Cet article avait été introduit par un amendement de la Haute Assemblée et permettait en particulier d'insister sur la nécessité de conforter le rôle des communes dont la création est en effet récente puisque à l'exception de Papeete, Uturoa, Faa'a et Pirae, elle remonte à 1971.
Votre commission des Lois vous propose d'adopter l'article 2 sans modification .
Article 3
Rôle du haut-commissaire de la République
Le présent article traite du rôle du haut-commissaire de la République. Celui-ci est, aux termes du statut actuel, délégué du gouvernement. Le projet de loi modifie cette rédaction et dispose qu'il est « dépositaire des pouvoirs de la République » selon une formule analogue à celle qui figure dans le statut de la Nouvelle-Calédonie (art. 2). Le statut de la Nouvelle-Calédonie ajoute qu'il « représente le Gouvernement ». Compte tenu de la mission de coordination qui incombe au haut-commissaire, il paraît également important de rappeler sa vocation à représenter l'ensemble des services ministériels de la République comme le prévoit l'article 72 de la Constitution issu de la loi constitutionnelle du 28 mars 2003.
Votre commission vous soumet un amendement tendant à définir le rôle du haut-commissaire dans les termes prévus par la Constitution.
Les responsabilités du représentant de l'Etat sont pour le reste, maintenues : il a la charge des intérêts nationaux, du respect des lois, de l'ordre public et du contrôle administratif. Il veille également au respect des engagements internationaux sans toutefois qu'il soit précisé, comme c'est aujourd'hui le cas, qu'il s'agit des accords applicables à la Polynésie.
Votre commission des Lois vous propose d'adopter l'article 3 ainsi modifié .
Article 4
Représentation de la Polynésie
française
au sein des institutions nationales
Cet article reproduit les dispositions actuelles de l'article 4 du statut selon lesquelles la Polynésie française est représentée au sein de deux institutions nationales : le Parlement et le Conseil économique et social dans les conditions définies par les lois organiques.

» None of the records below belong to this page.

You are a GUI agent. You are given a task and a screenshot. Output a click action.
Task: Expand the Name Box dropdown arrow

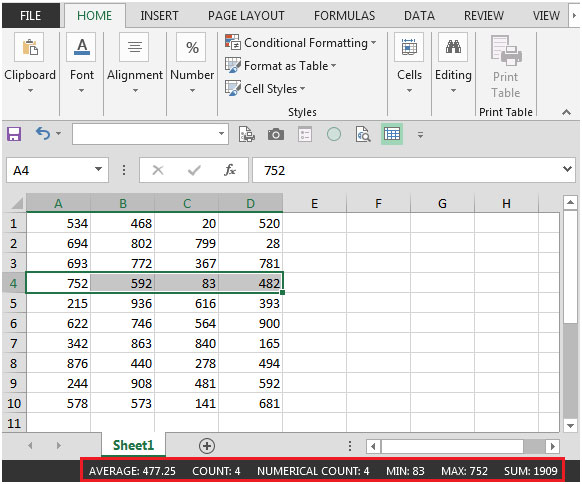(x=98, y=170)
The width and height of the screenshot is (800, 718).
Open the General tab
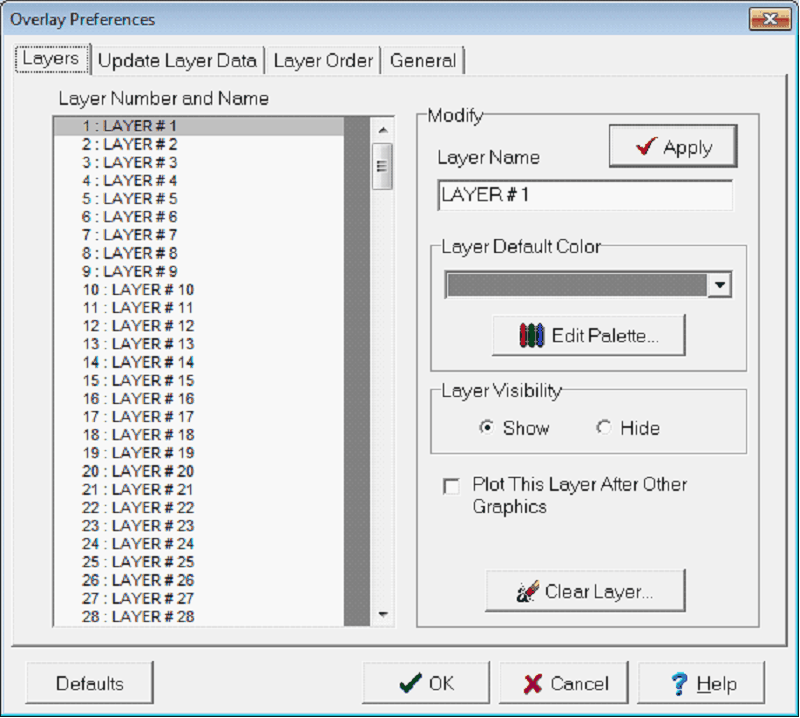(424, 60)
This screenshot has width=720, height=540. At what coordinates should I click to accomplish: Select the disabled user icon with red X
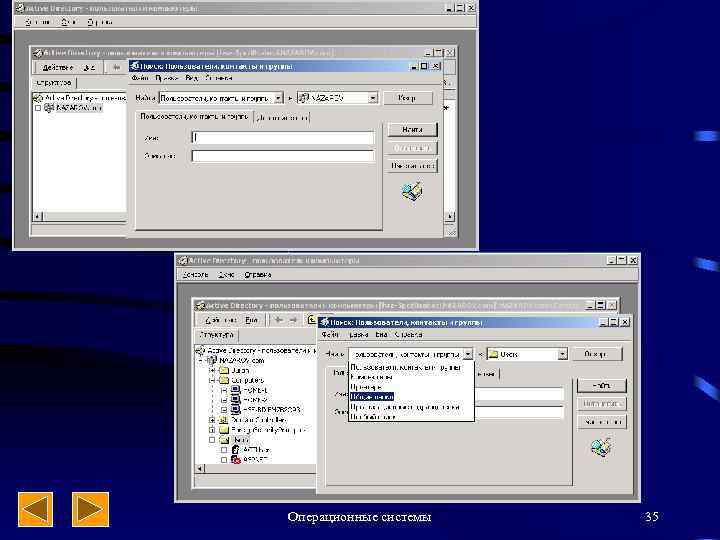236,459
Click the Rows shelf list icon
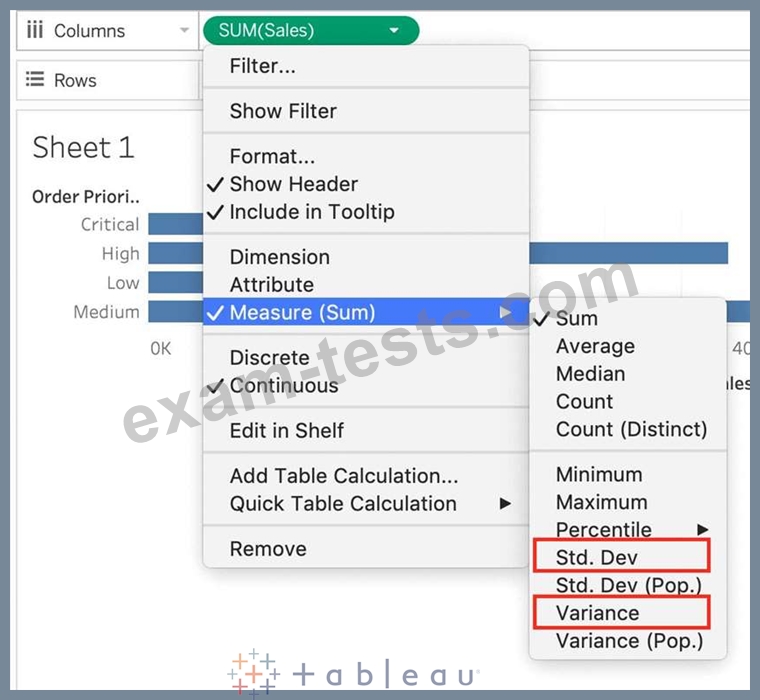 (x=35, y=80)
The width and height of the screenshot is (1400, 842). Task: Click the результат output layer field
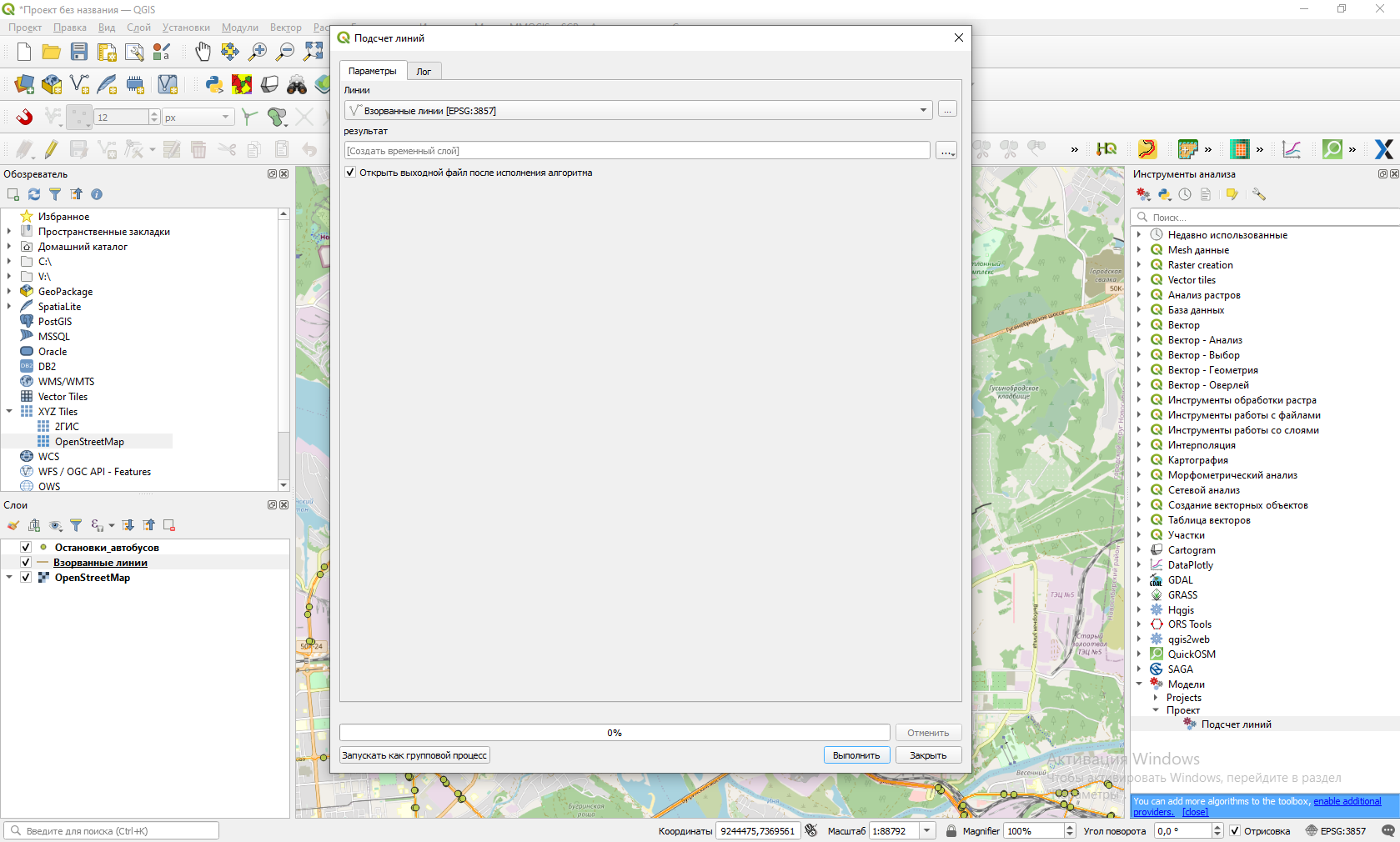pos(637,151)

Votre commission des Lois vous propose d'adopter l'article 4 sans modification .
Article 5
Institutions de la Polynésie française
Cet article reprend l'énoncé des institutions qui figure actuellement à l'article 8 du statut : le gouvernement, l'assemblée et le conseil économique et social. Il se borne à mentionner les trois catégories d'institution sans reproduire leur intitulé officiel : « gouvernement de Polynésie française » et « assemblée de Polynésie française » qui figurent au titre IV du projet de statut.
L'ordre de l'énoncé diffère de celui retenu par le statut de la Nouvelle-Calédonie qui évoque d'abord le congrès puis le gouvernement (art. 2).
Votre commission des Lois vous propose d'adopter l'article 5 sans modification .
Article 6
Communes de la Polynésie française
Le présent article définit les communes comme des « collectivités territoriales de la République ». Sur le fondement de l'article 72 de la Constitution et le modèle du statut de la Nouvelle-Calédonie (article 3), le projet de statut prévoit que les communes « s'administrent librement ».
Leur organisation et leur fonctionnement relèvent de la Constitution, de la présente loi organique ainsi que de la loi simple.
Le projet de statut marque ainsi une étape supplémentaire dans la reconnaissance du rôle des communes au sein de l'architecture institutionnelle polynésienne. Le statut actuel avait, le premier, ouvert la voie en disposant que la compétence de principe du territoire s'exerce concurremment avec la compétence d'attribution d'une part, de l'Etat, d'autre part, des communes.
Votre commission des Lois vous propose d'adopter l'article 6 sans modification .
* 10 Points 4 et 1-5 du Préambule de l'accord de Nouméa.